The passing of AFL-CIO Pres. Richard Trumka leaves the country’s largest organized labor union with a leadership vacancy that could impact American politics in the 2022 and 2024 elections.
Trumka, a 72-year-old son and grandson of coal miners, brought first-hand experience to the working-class struggle to secure fair pay and necessary benefits. The union boss’ unexpected death could change the organization’s political leaning going forward. The organization consistently endorsed Democrat presidential candidates perceived as pro-labor, including Hillary Clinton, Barak Obama, and, most recently, Joe Biden.
“Joe Biden is a lifelong supporter of workers and has fought his entire career for living wages, health care, retirement security and civil rights,” Trumka reportedly stated. “Our members know Joe has done everything he could to create a fairer process for forming and joining a union, and he is ready to fight with us to restore faith in America and improve the lives of all working people.”
Although Democrat hopefuls are credited with effectively courting organized public-sector labor unions, the 2020 endorsement of now-Pres. Biden was not without controversy. The previous administration pushed an America First agenda that appeared to have the best interest of hard-working people in mind. Economic growth and rising salaries would have appeared to be linchpins to pivot away from a Democratic Party with a troubling hands-off history of outsourcing jobs overseas and not adequately resisting manufacturing plants relocating. Despite what seemed like obvious gains for truck drivers, Trumka blasted the former president on deregulation grounds.
“Over the next five months, the labor movement will draw a clear contrast between Biden and President Donald Trump.

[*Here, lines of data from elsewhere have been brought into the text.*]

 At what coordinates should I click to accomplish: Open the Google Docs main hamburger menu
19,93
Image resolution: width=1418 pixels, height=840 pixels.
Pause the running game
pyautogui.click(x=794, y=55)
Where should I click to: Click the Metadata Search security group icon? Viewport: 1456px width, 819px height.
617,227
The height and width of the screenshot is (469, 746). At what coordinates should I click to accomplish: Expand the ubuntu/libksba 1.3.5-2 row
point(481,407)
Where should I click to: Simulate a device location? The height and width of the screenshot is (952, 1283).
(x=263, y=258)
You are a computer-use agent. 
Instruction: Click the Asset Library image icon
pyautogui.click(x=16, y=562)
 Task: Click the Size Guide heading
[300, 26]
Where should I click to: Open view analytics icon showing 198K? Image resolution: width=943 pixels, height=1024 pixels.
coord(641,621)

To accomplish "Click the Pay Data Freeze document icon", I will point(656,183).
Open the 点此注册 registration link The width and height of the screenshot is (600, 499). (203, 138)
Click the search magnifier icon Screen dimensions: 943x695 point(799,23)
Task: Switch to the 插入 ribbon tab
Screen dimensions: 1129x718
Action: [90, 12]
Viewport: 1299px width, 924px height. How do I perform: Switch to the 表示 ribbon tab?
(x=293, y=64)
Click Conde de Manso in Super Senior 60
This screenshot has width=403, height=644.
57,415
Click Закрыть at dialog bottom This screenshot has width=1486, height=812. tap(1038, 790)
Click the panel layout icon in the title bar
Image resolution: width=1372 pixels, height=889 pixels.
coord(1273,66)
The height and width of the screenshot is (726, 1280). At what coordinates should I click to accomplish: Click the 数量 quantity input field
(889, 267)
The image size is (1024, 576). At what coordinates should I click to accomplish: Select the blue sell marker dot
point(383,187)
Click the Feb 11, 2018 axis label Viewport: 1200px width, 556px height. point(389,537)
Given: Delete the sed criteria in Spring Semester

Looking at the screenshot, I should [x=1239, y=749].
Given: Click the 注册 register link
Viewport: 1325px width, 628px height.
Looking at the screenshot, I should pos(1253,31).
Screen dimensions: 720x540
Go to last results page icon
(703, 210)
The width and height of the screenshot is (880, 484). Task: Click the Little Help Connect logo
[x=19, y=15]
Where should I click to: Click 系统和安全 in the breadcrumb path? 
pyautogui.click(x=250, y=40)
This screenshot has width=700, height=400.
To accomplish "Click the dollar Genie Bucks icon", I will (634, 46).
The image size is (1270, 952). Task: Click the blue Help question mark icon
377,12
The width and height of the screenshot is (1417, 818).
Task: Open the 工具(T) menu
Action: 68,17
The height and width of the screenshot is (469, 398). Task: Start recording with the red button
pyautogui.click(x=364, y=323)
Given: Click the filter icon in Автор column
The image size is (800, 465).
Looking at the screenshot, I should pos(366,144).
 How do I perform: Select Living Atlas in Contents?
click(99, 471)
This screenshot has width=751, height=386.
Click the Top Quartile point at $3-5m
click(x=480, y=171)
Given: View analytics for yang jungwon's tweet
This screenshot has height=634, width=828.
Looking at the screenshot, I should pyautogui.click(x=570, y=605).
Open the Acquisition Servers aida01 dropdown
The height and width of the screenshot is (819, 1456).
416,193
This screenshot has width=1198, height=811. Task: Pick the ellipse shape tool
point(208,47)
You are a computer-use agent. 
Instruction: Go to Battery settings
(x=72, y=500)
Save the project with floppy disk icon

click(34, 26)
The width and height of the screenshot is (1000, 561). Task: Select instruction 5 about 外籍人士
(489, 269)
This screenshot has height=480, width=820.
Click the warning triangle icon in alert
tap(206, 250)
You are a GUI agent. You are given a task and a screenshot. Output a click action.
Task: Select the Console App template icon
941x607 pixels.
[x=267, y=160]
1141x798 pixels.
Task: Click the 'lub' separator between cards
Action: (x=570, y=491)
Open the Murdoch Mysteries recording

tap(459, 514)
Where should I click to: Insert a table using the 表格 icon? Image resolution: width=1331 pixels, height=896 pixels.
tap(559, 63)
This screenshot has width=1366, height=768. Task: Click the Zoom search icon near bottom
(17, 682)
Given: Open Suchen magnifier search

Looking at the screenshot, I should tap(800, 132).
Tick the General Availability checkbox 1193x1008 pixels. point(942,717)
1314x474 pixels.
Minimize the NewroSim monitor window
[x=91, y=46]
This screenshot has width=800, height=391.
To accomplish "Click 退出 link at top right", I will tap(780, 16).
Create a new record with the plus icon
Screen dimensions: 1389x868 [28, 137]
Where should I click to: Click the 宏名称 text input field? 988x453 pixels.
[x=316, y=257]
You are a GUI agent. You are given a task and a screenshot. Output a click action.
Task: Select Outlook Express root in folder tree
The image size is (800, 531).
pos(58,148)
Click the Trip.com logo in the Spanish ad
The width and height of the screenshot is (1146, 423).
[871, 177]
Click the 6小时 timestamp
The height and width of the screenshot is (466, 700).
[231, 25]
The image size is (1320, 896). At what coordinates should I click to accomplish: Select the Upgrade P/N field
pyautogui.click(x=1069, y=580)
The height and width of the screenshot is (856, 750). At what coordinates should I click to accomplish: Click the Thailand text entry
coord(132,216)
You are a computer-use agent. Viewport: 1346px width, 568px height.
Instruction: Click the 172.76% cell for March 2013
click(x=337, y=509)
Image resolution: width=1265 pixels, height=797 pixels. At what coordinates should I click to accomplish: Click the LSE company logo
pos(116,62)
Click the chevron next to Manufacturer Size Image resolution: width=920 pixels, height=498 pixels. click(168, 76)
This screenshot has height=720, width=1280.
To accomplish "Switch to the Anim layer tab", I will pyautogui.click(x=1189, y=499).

Trump’s record of slashing rules designed to protect us on the job, cutting workplace health and safety inspectors to their lowest level in history, and taking away overtime pay from millions of workers are just a few ways working people have been hurt by the current administration,” an AFL-CIO news release stated.
The ongoing loyalty to one party has been something of a balancing act. Reports indicate that only 58 percent of AFL-CIO members toed the line by casting ballots for Biden. That figure was said to have been 4 percent higher than votes for Hillary Clinton in 2016. Those figures reflect a divide among AFL-CIO members who may interpret the economic data differently.
According to Bureau of Labor Statistics data, the ranks of labor unions plummeted from 21.1 percent of the workforce in 1983 to 10.3 percent in 2019. That trend of decline almost abruptly changed course in 2020 when upwards of one million Americans reportedly enjoyed unionized jobs.
While politicians on both sides of the aisle are trying to curry favor with organized labor, the next AFL-CIO leader will be tasked with weighing pro-business policies, membership numbers, and which party can protect and deliver improved wages.
The American Federation of Labor and Congress of Industrial Organizations consists of 56 national and international labor unions, representing 12.5 million hard-working Americans.